Page excerpt ::
Like any good tease, it started subtly.
First, back in July, came a suggestive sound: a clickety clack of something on concrete heard at the end of television commercials. Soon followed a glimpse, a piece of a product appearing in print ads. Last week came the punch line.
On display at sporting goods stores throughout the country - encased in glass for all to see, but not yet touch - is the creation Under Armour Inc. has spent the last nine months tantalizingly unveiling on TV and the Internet and in magazines.
It's a shoe. A football cleat, to be exact.
A year "is a long time for the mystery," said Erik Gordon, an assistant professor of marketing at the Johns Hopkins University, about the planned product launch in June. "This had better be something where people look at it and go `wow.'"
Under Armour's foray into the cleat business is as much about the evolution of New Age marketing and the growing popularity of youth football as about the sportswear company itself, which went public last fall in one of the most successful new stock offerings in years.
Under Armour all but invented the market for perspiration-wicking shirts, but now it will vie for consumers with the much more established companies in the $15 billion athletic footwear industry, the Nikes and Reeboks of the world.
Under Armour hopes to sell about $8 million worth of football cleats this year, and says that's just a start.
It is all the more reason for the company to try to create a buzz among young people in a campaign much different from standard player endorsements of years ago.
"The type of campaign that we launched was intentional, we were trying to spread it virally," said Steve Battista, vice president of brand marketing at the Baltimore company, whose in-house team creates its advertising. "We need marketing and branding to last a lot longer than a 30- or 60-second commercial."
Online, bloggers have debated the shoe's potential. Teenagers are spreading rumors that their older brothers have gotten early access to prototypes. And Under Armour has been inundated with e-mails and calls from people all wanting to know more.
"It's a teaser campaign," said Roland T. Rust, chairman of the department of marketing at the University of Maryland's Robert H. Smith School of Business. "You give people a slight glimpse to try to create interest and curiosity."

Data section ::

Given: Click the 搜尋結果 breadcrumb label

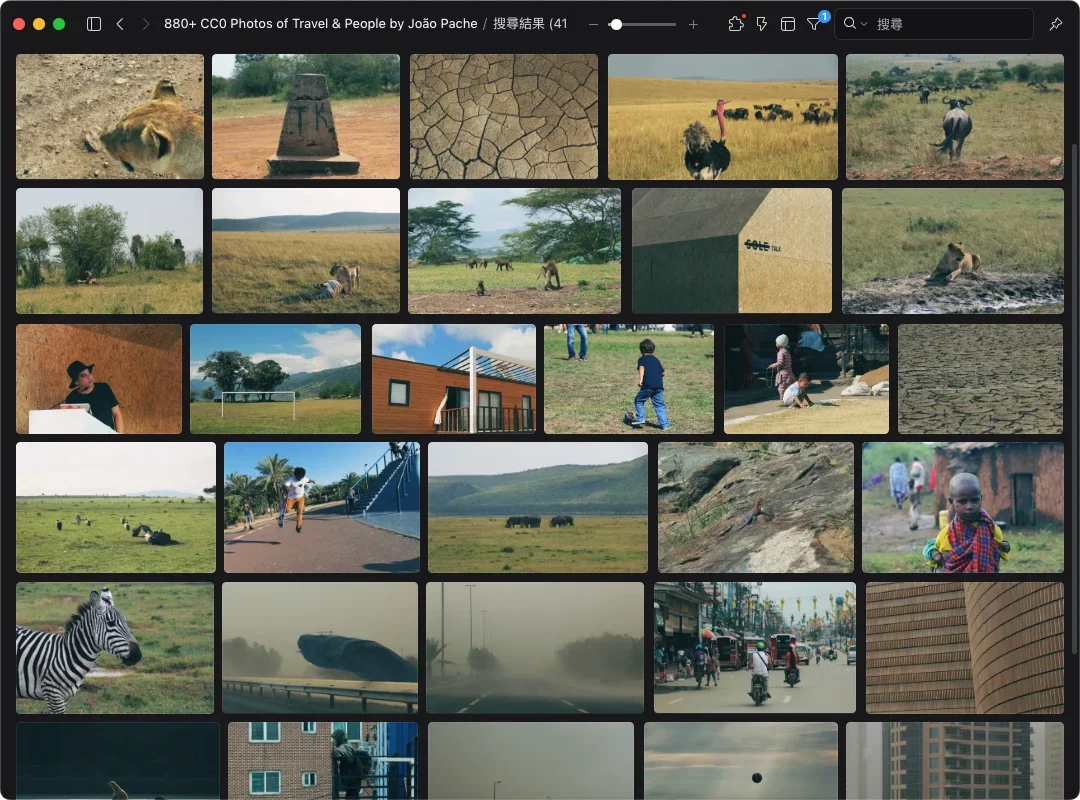Looking at the screenshot, I should (x=530, y=24).
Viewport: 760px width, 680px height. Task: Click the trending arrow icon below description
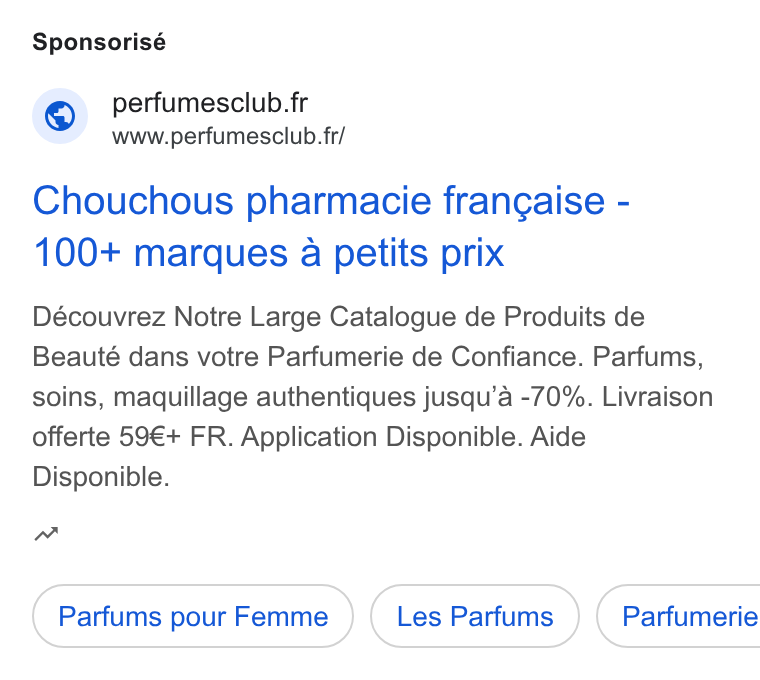point(47,534)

What this task involves ::
In the article on Under Armour's football cleat:
(a) What sound was heard at the end of television commercials in July?
(b) How much does Under Armour hope to sell in football cleats this year?
(c) What position does Steve Battista hold at the company?

Solution for this exercise ::
(a) A clickety clack of something on concrete.
(b) About $8 million worth.
(c) Vice president of brand marketing.